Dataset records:
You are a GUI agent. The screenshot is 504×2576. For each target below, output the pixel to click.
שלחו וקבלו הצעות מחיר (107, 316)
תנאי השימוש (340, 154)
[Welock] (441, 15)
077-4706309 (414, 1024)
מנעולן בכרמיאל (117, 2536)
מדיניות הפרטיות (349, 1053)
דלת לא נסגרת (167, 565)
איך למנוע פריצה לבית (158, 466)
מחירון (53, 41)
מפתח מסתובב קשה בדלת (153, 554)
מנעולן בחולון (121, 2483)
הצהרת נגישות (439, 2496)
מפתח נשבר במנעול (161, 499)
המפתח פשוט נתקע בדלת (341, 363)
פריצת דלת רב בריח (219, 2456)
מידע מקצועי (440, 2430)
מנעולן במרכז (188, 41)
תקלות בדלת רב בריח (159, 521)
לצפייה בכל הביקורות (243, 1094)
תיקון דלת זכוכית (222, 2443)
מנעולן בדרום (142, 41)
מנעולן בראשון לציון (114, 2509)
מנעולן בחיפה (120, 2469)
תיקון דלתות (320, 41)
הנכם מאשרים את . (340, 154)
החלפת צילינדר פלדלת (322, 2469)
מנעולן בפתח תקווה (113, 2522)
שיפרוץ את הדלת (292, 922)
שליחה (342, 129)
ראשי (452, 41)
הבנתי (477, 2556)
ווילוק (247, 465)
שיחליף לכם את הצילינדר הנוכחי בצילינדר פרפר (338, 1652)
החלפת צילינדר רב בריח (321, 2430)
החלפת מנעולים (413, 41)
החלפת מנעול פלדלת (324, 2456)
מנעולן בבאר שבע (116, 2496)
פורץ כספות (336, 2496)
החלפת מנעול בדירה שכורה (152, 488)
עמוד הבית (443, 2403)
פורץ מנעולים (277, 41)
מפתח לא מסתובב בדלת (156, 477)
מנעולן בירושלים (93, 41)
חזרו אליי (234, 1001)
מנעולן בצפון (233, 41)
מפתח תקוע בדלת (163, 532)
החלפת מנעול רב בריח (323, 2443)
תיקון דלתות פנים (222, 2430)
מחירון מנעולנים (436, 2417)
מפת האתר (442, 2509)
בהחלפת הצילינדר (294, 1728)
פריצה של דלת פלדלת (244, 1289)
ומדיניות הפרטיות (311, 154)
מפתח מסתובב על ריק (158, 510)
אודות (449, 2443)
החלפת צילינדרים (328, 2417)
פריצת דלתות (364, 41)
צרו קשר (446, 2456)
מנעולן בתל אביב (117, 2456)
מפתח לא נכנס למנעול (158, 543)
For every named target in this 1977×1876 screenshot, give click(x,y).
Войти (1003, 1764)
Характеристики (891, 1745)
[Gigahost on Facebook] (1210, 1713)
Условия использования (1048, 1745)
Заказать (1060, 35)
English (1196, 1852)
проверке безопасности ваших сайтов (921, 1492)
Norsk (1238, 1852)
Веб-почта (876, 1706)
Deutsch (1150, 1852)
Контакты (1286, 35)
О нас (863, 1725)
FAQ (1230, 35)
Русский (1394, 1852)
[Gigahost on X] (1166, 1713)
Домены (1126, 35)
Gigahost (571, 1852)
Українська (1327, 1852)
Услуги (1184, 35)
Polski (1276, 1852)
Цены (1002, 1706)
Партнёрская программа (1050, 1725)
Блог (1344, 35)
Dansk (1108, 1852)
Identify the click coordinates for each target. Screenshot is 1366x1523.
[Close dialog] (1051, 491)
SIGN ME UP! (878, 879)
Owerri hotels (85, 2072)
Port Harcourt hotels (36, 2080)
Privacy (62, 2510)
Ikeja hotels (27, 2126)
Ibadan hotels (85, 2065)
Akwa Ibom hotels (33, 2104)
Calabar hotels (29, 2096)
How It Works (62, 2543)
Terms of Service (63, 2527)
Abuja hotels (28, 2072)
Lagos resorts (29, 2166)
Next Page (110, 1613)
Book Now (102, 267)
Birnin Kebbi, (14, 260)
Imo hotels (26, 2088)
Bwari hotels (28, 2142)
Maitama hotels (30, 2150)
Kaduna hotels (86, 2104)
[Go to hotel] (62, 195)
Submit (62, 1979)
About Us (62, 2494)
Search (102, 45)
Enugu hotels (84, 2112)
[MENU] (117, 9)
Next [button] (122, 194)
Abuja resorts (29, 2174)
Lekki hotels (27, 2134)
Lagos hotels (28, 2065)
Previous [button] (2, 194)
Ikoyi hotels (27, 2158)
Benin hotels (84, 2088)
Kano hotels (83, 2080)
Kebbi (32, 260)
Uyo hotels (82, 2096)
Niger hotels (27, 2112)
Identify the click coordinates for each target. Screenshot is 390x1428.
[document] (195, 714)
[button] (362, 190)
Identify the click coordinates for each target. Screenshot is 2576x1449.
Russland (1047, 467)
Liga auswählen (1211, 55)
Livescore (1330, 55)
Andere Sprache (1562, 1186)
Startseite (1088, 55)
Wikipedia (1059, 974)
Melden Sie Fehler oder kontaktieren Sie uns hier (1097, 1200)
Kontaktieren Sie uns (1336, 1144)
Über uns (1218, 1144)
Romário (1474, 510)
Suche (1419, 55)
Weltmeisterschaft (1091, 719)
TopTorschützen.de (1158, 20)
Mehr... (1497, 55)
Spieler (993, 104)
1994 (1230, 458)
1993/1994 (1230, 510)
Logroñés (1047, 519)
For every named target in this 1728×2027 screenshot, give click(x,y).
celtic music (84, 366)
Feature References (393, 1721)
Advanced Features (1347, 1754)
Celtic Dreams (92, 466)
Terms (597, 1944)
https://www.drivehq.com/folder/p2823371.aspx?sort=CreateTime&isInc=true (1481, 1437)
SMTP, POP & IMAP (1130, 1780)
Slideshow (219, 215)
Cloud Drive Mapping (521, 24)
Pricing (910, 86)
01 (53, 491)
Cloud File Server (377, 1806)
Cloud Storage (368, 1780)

→ AIM OF THE TASK
Type the data out again, exactly.

→ SOLVED PROBLEM
You are a GUI agent. The screenshot is 504×2576. For each target below, output the pixel to click.
שלחו וקבלו הצעות מחיר (107, 316)
תנאי השימוש (340, 154)
[Welock] (441, 15)
077-4706309 (414, 1024)
מנעולן בכרמיאל (117, 2536)
מדיניות הפרטיות (349, 1053)
דלת לא נסגרת (167, 565)
איך למנוע פריצה לבית (158, 466)
מחירון (53, 41)
מפתח מסתובב קשה בדלת (153, 554)
מנעולן בחולון (121, 2483)
הצהרת נגישות (439, 2496)
מפתח נשבר במנעול (161, 499)
המפתח פשוט נתקע בדלת (341, 363)
פריצת דלת רב בריח (219, 2456)
מידע מקצועי (440, 2430)
מנעולן במרכז (188, 41)
תקלות בדלת רב בריח (159, 521)
לצפייה בכל הביקורות (243, 1094)
תיקון דלת זכוכית (222, 2443)
מנעולן בדרום (142, 41)
מנעולן בראשון לציון (114, 2509)
מנעולן בחיפה (120, 2469)
תיקון דלתות (320, 41)
הנכם מאשרים את . (340, 154)
החלפת צילינדר פלדלת (322, 2469)
מנעולן בפתח תקווה (113, 2522)
שיפרוץ את הדלת (292, 922)
שליחה (342, 129)
ראשי (452, 41)
הבנתי (477, 2556)
ווילוק (247, 465)
שיחליף לכם את הצילינדר הנוכחי בצילינדר פרפר (338, 1652)
החלפת צילינדר רב בריח (321, 2430)
החלפת מנעולים (413, 41)
החלפת מנעול פלדלת (324, 2456)
מנעולן בבאר שבע (116, 2496)
פורץ כספות (336, 2496)
החלפת מנעול בדירה שכורה (152, 488)
עמוד הבית (443, 2403)
פורץ מנעולים (277, 41)
מפתח לא מסתובב בדלת (156, 477)
מנעולן בירושלים (93, 41)
חזרו אליי (234, 1001)
מנעולן בצפון (233, 41)
מפתח תקוע בדלת (163, 532)
החלפת מנעול רב בריח (323, 2443)
תיקון דלתות פנים (222, 2430)
מחירון מנעולנים (436, 2417)
מפת האתר (442, 2509)
בהחלפת הצילינדר (294, 1728)
פריצה של דלת פלדלת (244, 1289)
ומדיניות הפרטיות (311, 154)
מפתח מסתובב על ריק (158, 510)
אודות (449, 2443)
החלפת צילינדרים (328, 2417)
פריצת דלתות (364, 41)
צרו קשר (446, 2456)
מנעולן בתל אביב (117, 2456)
מפתח לא נכנס למנעול (158, 543)
For every named target in this 1977×1876 screenshot, give click(x,y).
Войти (1003, 1764)
Характеристики (891, 1745)
[Gigahost on Facebook] (1210, 1713)
Условия использования (1048, 1745)
Заказать (1060, 35)
English (1196, 1852)
проверке безопасности ваших сайтов (921, 1492)
Norsk (1238, 1852)
Веб-почта (876, 1706)
Deutsch (1150, 1852)
Контакты (1286, 35)
О нас (863, 1725)
FAQ (1230, 35)
Русский (1394, 1852)
[Gigahost on X] (1166, 1713)
Домены (1126, 35)
Gigahost (571, 1852)
Українська (1327, 1852)
Услуги (1184, 35)
Polski (1276, 1852)
Цены (1002, 1706)
Партнёрская программа (1050, 1725)
Блог (1344, 35)
Dansk (1108, 1852)
Identify the click coordinates for each target. Screenshot is 1366x1523.
[Close dialog] (1051, 491)
SIGN ME UP! (878, 879)
Owerri hotels (85, 2072)
Port Harcourt hotels (36, 2080)
Privacy (62, 2510)
Ikeja hotels (27, 2126)
Ibadan hotels (85, 2065)
Akwa Ibom hotels (33, 2104)
Calabar hotels (29, 2096)
How It Works (62, 2543)
Terms of Service (63, 2527)
Abuja hotels (28, 2072)
Lagos resorts (29, 2166)
Next Page (110, 1613)
Book Now (102, 267)
Birnin Kebbi, (14, 260)
Imo hotels (26, 2088)
Bwari hotels (28, 2142)
Maitama hotels (30, 2150)
Kaduna hotels (86, 2104)
[Go to hotel] (62, 195)
Submit (62, 1979)
About Us (62, 2494)
Search (102, 45)
Enugu hotels (84, 2112)
[MENU] (117, 9)
Next [button] (122, 194)
Abuja resorts (29, 2174)
Lekki hotels (27, 2134)
Lagos hotels (28, 2065)
Previous [button] (2, 194)
Ikoyi hotels (27, 2158)
Benin hotels (84, 2088)
Kano hotels (83, 2080)
Kebbi (32, 260)
Uyo hotels (82, 2096)
Niger hotels (27, 2112)
Identify the click coordinates for each target. Screenshot is 390x1428.
[document] (195, 714)
[button] (362, 190)
Identify the click coordinates for each target. Screenshot is 2576x1449.
Russland (1047, 467)
Liga auswählen (1211, 55)
Livescore (1330, 55)
Andere Sprache (1562, 1186)
Startseite (1088, 55)
Wikipedia (1059, 974)
Melden Sie Fehler oder kontaktieren Sie uns hier (1097, 1200)
Kontaktieren Sie uns (1336, 1144)
Über uns (1218, 1144)
Romário (1474, 510)
Suche (1419, 55)
Weltmeisterschaft (1091, 719)
TopTorschützen.de (1158, 20)
Mehr... (1497, 55)
Spieler (993, 104)
1994 (1230, 458)
1993/1994 (1230, 510)
Logroñés (1047, 519)
For every named target in this 1728×2027 screenshot, give click(x,y).
celtic music (84, 366)
Feature References (393, 1721)
Advanced Features (1347, 1754)
Celtic Dreams (92, 466)
Terms (597, 1944)
https://www.drivehq.com/folder/p2823371.aspx?sort=CreateTime&isInc=true (1481, 1437)
SMTP, POP & IMAP (1130, 1780)
Slideshow (219, 215)
Cloud Drive Mapping (521, 24)
Pricing (910, 86)
01 (53, 491)
Cloud File Server (377, 1806)
Cloud Storage (368, 1780)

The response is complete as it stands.